→ Pixel coordinate grounding data
○ ○ ○
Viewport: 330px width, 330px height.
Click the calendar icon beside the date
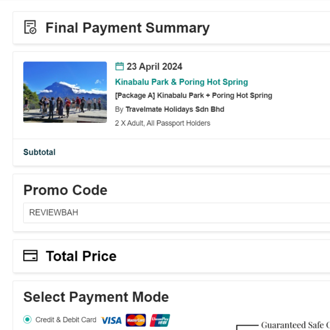(120, 66)

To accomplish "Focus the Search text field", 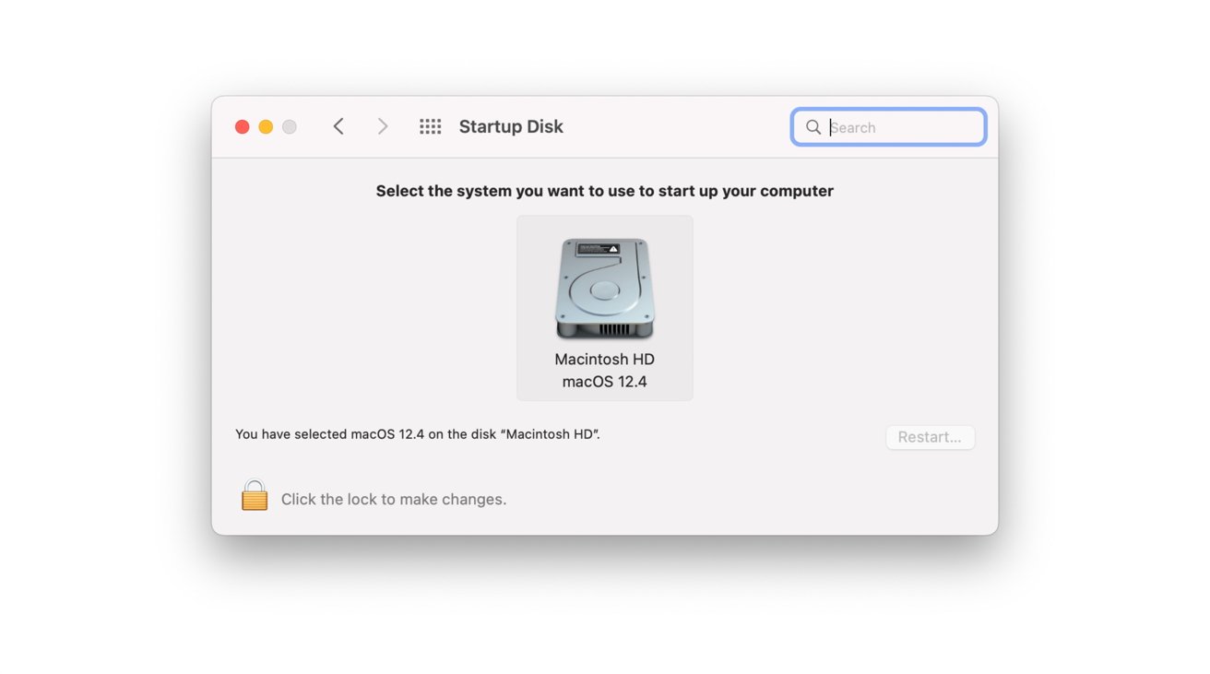I will pyautogui.click(x=889, y=127).
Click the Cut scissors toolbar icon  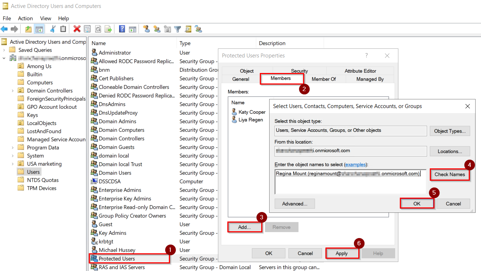(x=53, y=29)
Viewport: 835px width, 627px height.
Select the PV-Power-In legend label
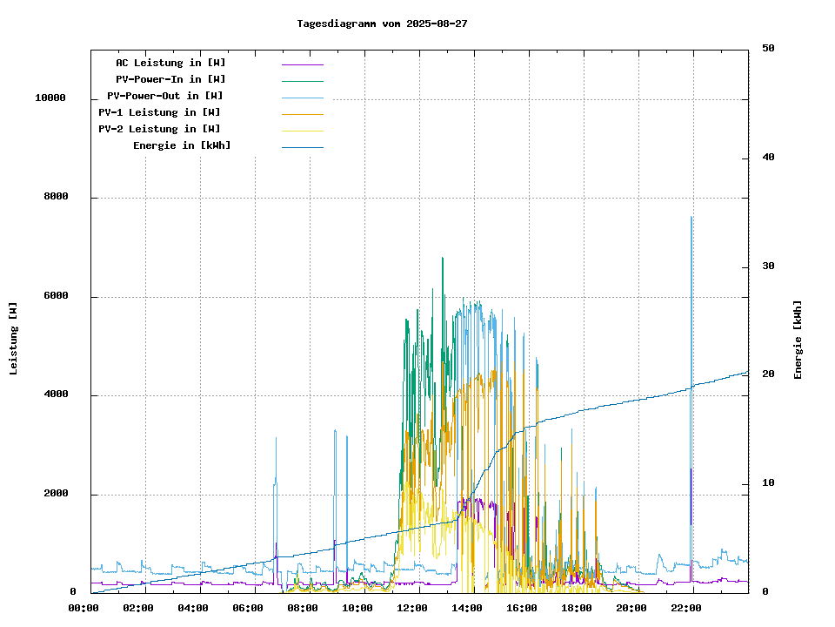pos(170,79)
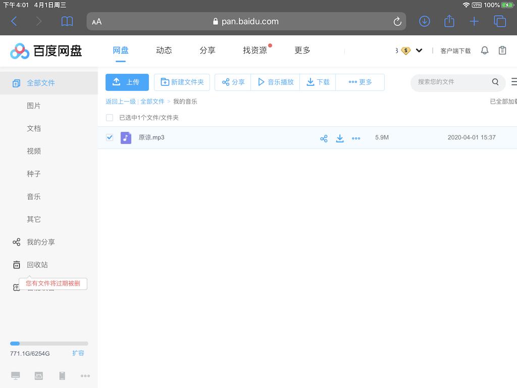The height and width of the screenshot is (388, 517).
Task: Open more actions for 原谅.mp3
Action: click(356, 138)
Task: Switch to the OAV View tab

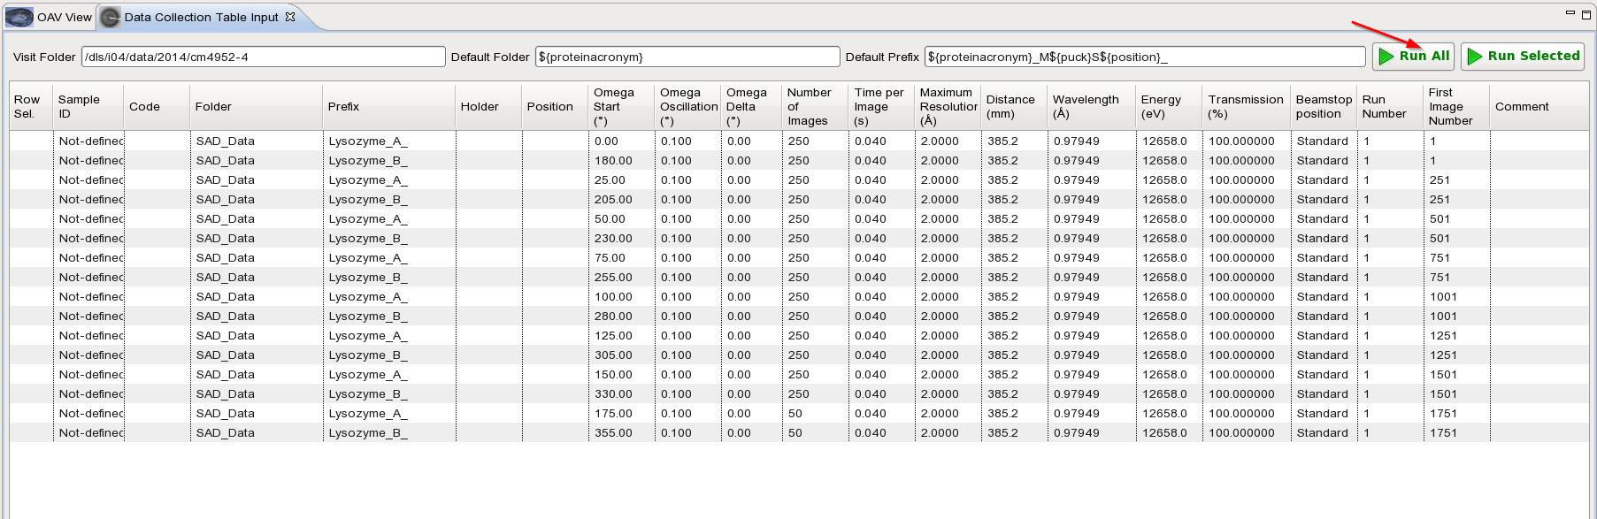Action: pyautogui.click(x=64, y=17)
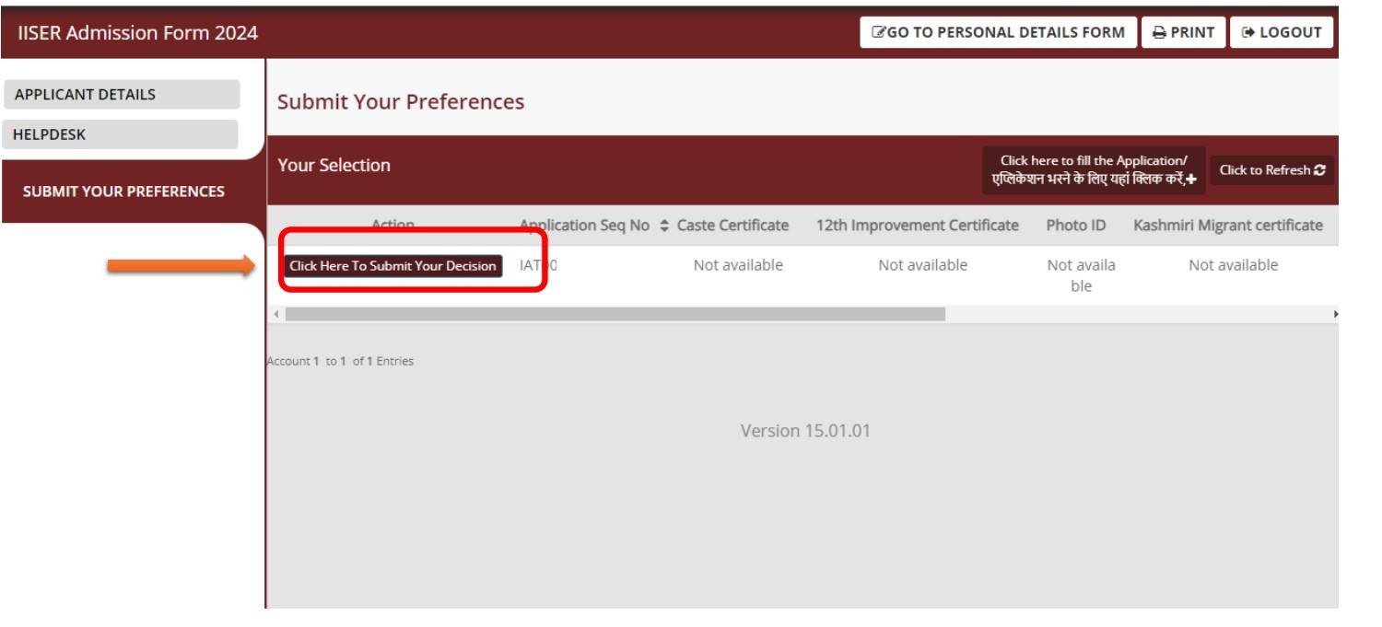The image size is (1382, 627).
Task: Open the Helpdesk sidebar item
Action: click(120, 134)
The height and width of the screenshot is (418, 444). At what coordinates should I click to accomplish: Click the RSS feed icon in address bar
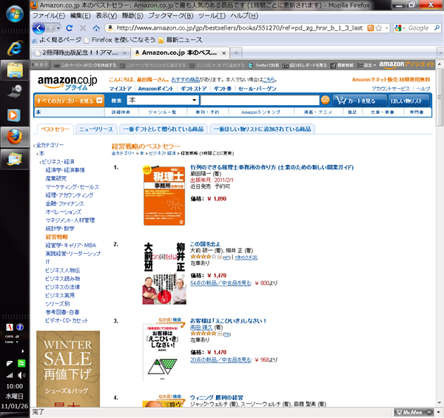[371, 27]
○ ○ ○
→ Try it
Scan the lines above, and whenever one holds the string "Viewport", copy it.

→ Solution to the exercise
Viewport: 330px width, 330px height.
Viewport: 835px width, 627px height.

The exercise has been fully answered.